Vous aussi vous exercez un bullshit job, "un métier à la con" dans la langue de Molière ? Vous serez rapidement fixé en lisant l’enquête publiée début septembre par David Graeber, l’inventeur du concept. Alors que l’automatisation des tâches pourrait permettre de libérer des millions de travailleurs, l’anthropologue déplore que nous soyons condamnés à répéter des taches inutiles et dénuées d’impact sur le monde.

Directeurs de fonds spéculatifs, conseillers en communication, consultants stratégiques, avocats d’affaires, lobbyistes, financiers… La listes des bullshit jobs, "les métiers à la con", tels que les conçoit l’anthropologue et figure de proue du mouvement Occupy Wall Street David Graeber, est longue. Après avoir fait le buzz avec un article publié à l’été 2013 – qui a été lu plus de 10 millions de fois –, ce professeur de la London School of Economics revient en cette rentrée avec une enquête de 400 pages (1).
"Un job à la con est une forme d’emploi rémunéré qui est si totalement inutile, superflue ou néfaste, que même le salarié ne parvient pas à justifier son existence bien qu’il se sente obligé de faire croire qu’il n’en est rien." Voici la définition que donne l’auteur d’un bullshit job, des centaines de témoignages à l’appui.

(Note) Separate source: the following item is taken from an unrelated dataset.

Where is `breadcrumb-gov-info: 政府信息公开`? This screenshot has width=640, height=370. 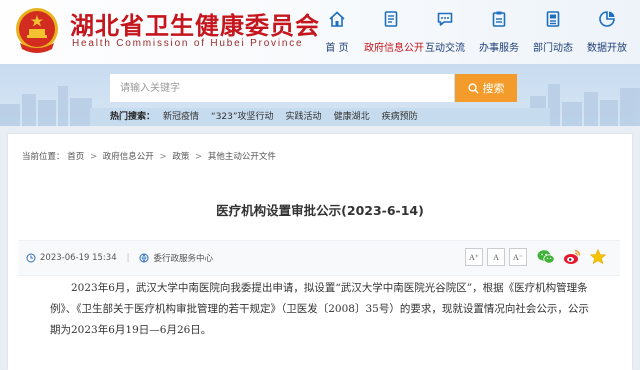
breadcrumb-gov-info: 政府信息公开 is located at coordinates (128, 157).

Ces boulots dénués de sens se sont tellement multipliés ces dernières années que désormais, "la moitié du travail accompli pourrait être éliminé sans aucune conséquence", estime-t-il.

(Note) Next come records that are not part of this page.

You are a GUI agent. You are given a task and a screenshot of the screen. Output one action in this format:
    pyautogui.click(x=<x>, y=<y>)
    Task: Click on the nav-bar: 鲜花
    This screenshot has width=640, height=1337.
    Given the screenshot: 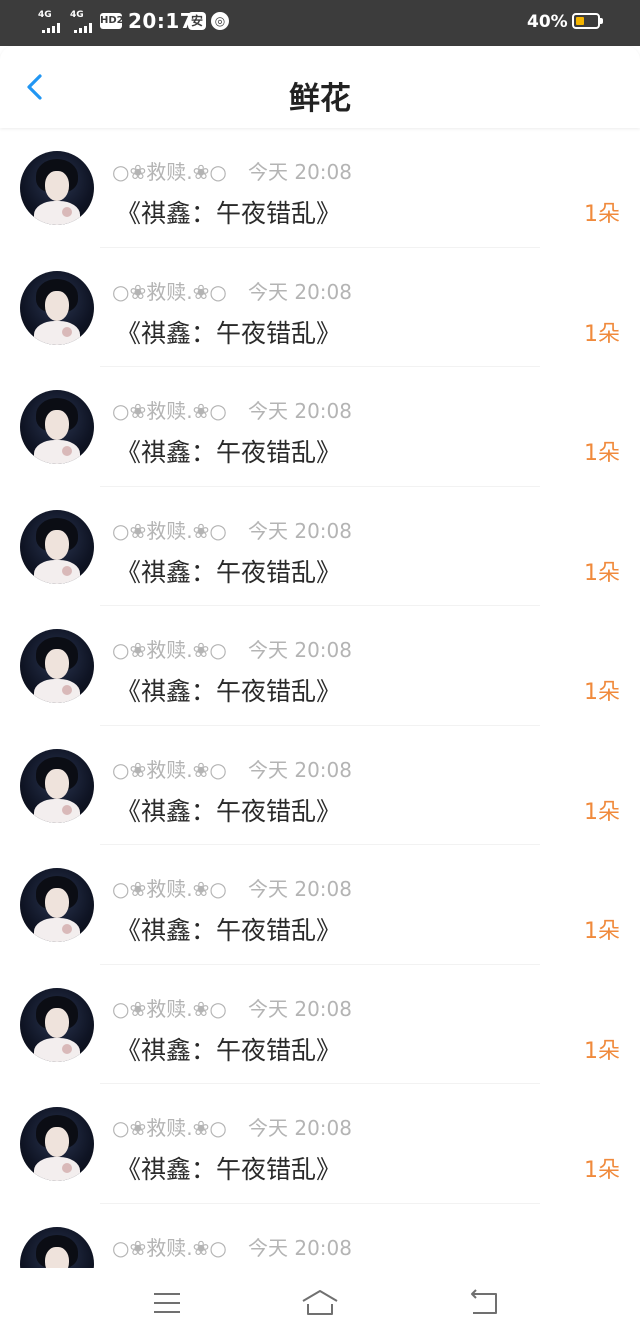 What is the action you would take?
    pyautogui.click(x=320, y=87)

Larbin, cocheur de case, porte-flingue…
Il a dressé cinq grandes catégories de jobs à la con. Il y a d’abord les larbins qui n’existent que pour permettre à quelqu’un d’autre de se sentir important. C’est le cas des assistants, des portiers, ou encore des réceptionnistes, symboles de respectabilité et d’importance. Bill raconte : "Je passais la moitié de ma journée à appuyer sur un bouton pour ouvrir la porte d’entrée aux résidents et à les saluer. Si je ne pressais pas le bouton à temps et qu’un résident était obligé d’ouvrir la porte à la main, mon responsable me tombait dessus." 

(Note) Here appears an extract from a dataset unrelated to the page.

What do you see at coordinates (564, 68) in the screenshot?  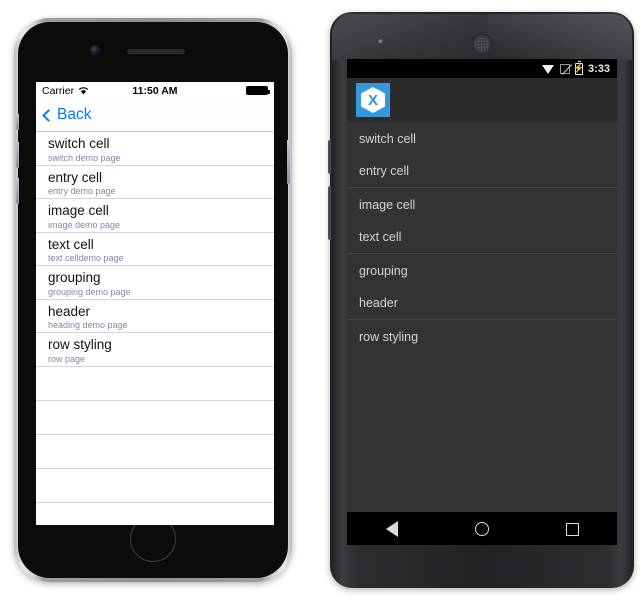 I see `signal-off-icon` at bounding box center [564, 68].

Il y a les consultants, dans la catégorie "cocheur de case", dont les rapports ne sont lus par personne. Dans la catégorie "petit chef", on trouve l’assistant brassant de l’air car son chef a besoin de justifier sa position hiérarchique. Dans la catégorie "porte-flingue", il y a l’avocat d’affaires gagnant de l’argent uniquement grâce aux erreurs du système. Tous ont en commun de dédier leur vie à des tâches inutiles et dénuées d’intérêt.
Angoisse et dépression
Ces travailleurs sont bien souvent minés par l’angoisse et la dépression. "Être obligé de me lever tous les jours pour un boulot que je trouve absurde s’est rapidement révélé épuisant et déprimant", raconte Ramadan. "C’était comme participer aux Jeux olympiques de la résistance à l’ennui", en rigole Nigel.
Pour David Graeber, "un être humain privé de la faculté d’avoir un impact significatif sur le monde cesse d’exister" explique-t-il. Les bullshit jobs constitueraient ainsi une "attaque directe contre ce qui nous rend humain". Pourtant, le phénomène ne soulève pas la révolte car dans nos sociétés, le travail a été érigé comme une "fin en soi", "un devoir sacré" argumente-t-il. Mieux vaut avoir un emploi, même inutile, que ne pas travailler du tout.
En 1930, l’économiste Keynes prédisait que, d’ici un siècle, le travail serait limité à 20, voire à 15 heures par semaine. Mais finalement, "nous nous retrouvons collectivement condamnés à passer la majorité de notre vie éveillée au travail à exécuter des tâches qui n’ont aucun impact significatif sur le monde", conclut-il. 
Concepcion Alvarez, @conce1 
(1) BullShit Jobs, David Graeber, Ed. Les Liens qui libèrent, 25 euros.